**Records supplied:**

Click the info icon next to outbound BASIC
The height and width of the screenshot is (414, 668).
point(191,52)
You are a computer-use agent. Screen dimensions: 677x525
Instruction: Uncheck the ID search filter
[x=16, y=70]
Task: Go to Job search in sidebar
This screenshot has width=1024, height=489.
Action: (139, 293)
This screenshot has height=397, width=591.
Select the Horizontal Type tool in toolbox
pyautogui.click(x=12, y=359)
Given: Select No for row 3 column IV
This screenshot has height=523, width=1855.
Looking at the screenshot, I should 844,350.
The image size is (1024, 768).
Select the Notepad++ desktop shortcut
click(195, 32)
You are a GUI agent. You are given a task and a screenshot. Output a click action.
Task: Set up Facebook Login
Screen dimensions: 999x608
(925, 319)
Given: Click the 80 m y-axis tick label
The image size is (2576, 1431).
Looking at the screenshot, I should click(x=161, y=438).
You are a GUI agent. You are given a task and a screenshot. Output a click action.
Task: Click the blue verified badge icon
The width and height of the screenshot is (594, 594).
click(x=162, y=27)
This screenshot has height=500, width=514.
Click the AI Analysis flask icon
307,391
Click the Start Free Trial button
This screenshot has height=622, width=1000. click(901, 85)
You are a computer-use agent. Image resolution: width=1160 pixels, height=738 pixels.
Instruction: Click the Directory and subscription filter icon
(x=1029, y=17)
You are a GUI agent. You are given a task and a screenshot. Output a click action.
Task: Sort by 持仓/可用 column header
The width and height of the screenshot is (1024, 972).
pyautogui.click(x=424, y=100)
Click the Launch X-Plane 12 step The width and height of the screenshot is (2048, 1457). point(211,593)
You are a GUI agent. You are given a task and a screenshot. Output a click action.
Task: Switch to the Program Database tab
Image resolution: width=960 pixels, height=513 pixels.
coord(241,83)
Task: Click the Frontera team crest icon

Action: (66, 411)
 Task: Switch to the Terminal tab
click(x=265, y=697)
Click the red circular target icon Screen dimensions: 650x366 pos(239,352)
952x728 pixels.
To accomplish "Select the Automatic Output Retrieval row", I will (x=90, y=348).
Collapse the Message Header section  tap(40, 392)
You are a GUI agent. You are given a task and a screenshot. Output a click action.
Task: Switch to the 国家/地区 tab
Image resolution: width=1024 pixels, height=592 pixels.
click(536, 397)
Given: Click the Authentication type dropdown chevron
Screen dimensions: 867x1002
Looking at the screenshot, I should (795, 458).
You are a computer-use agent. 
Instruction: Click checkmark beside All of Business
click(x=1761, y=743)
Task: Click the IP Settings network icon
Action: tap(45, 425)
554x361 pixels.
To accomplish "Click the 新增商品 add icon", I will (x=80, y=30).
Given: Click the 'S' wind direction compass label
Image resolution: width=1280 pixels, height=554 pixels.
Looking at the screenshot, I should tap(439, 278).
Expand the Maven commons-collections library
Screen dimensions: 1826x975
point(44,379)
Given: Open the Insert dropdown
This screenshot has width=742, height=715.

**Exercise description:** Each entry should be reproduced in the output exactly.

**Solved problem:**
Click the info icon next to outbound BASIC
The height and width of the screenshot is (414, 668).
point(191,52)
You are a computer-use agent. Screen dimensions: 677x525
Instruction: Uncheck the ID search filter
[x=16, y=70]
Task: Go to Job search in sidebar
This screenshot has width=1024, height=489.
Action: (139, 293)
This screenshot has height=397, width=591.
Select the Horizontal Type tool in toolbox
pyautogui.click(x=12, y=359)
Given: Select No for row 3 column IV
This screenshot has height=523, width=1855.
Looking at the screenshot, I should 844,350.
The image size is (1024, 768).
Select the Notepad++ desktop shortcut
click(195, 32)
You are a GUI agent. You are given a task and a screenshot. Output a click action.
Task: Set up Facebook Login
Screen dimensions: 999x608
(925, 319)
Given: Click the 80 m y-axis tick label
The image size is (2576, 1431).
Looking at the screenshot, I should click(x=161, y=438).
You are a GUI agent. You are given a task and a screenshot. Output a click action.
Task: Click the blue verified badge icon
The width and height of the screenshot is (594, 594).
click(x=162, y=27)
This screenshot has height=500, width=514.
Click the AI Analysis flask icon
307,391
Click the Start Free Trial button
This screenshot has height=622, width=1000. click(901, 85)
You are a computer-use agent. Image resolution: width=1160 pixels, height=738 pixels.
Instruction: Click the Directory and subscription filter icon
(x=1029, y=17)
You are a GUI agent. You are given a task and a screenshot. Output a click action.
Task: Sort by 持仓/可用 column header
The width and height of the screenshot is (1024, 972).
pyautogui.click(x=424, y=100)
Click the Launch X-Plane 12 step The width and height of the screenshot is (2048, 1457). point(211,593)
You are a GUI agent. You are given a task and a screenshot. Output a click action.
Task: Switch to the Program Database tab
Image resolution: width=960 pixels, height=513 pixels.
coord(241,83)
Task: Click the Frontera team crest icon

Action: (66, 411)
 Task: Switch to the Terminal tab
click(x=265, y=697)
Click the red circular target icon Screen dimensions: 650x366 pos(239,352)
952x728 pixels.
To accomplish "Select the Automatic Output Retrieval row", I will (x=90, y=348).
Collapse the Message Header section  tap(40, 392)
You are a GUI agent. You are given a task and a screenshot. Output a click action.
Task: Switch to the 国家/地区 tab
Image resolution: width=1024 pixels, height=592 pixels.
click(536, 397)
Given: Click the Authentication type dropdown chevron
Screen dimensions: 867x1002
Looking at the screenshot, I should (795, 458).
You are a computer-use agent. 
Instruction: Click checkmark beside All of Business
click(x=1761, y=743)
Task: Click the IP Settings network icon
Action: tap(45, 425)
554x361 pixels.
To accomplish "Click the 新增商品 add icon", I will (x=80, y=30).
Given: Click the 'S' wind direction compass label
Image resolution: width=1280 pixels, height=554 pixels.
Looking at the screenshot, I should tap(439, 278).
Expand the Maven commons-collections library
Screen dimensions: 1826x975
point(44,379)
Given: Open the Insert dropdown
This screenshot has width=742, height=715.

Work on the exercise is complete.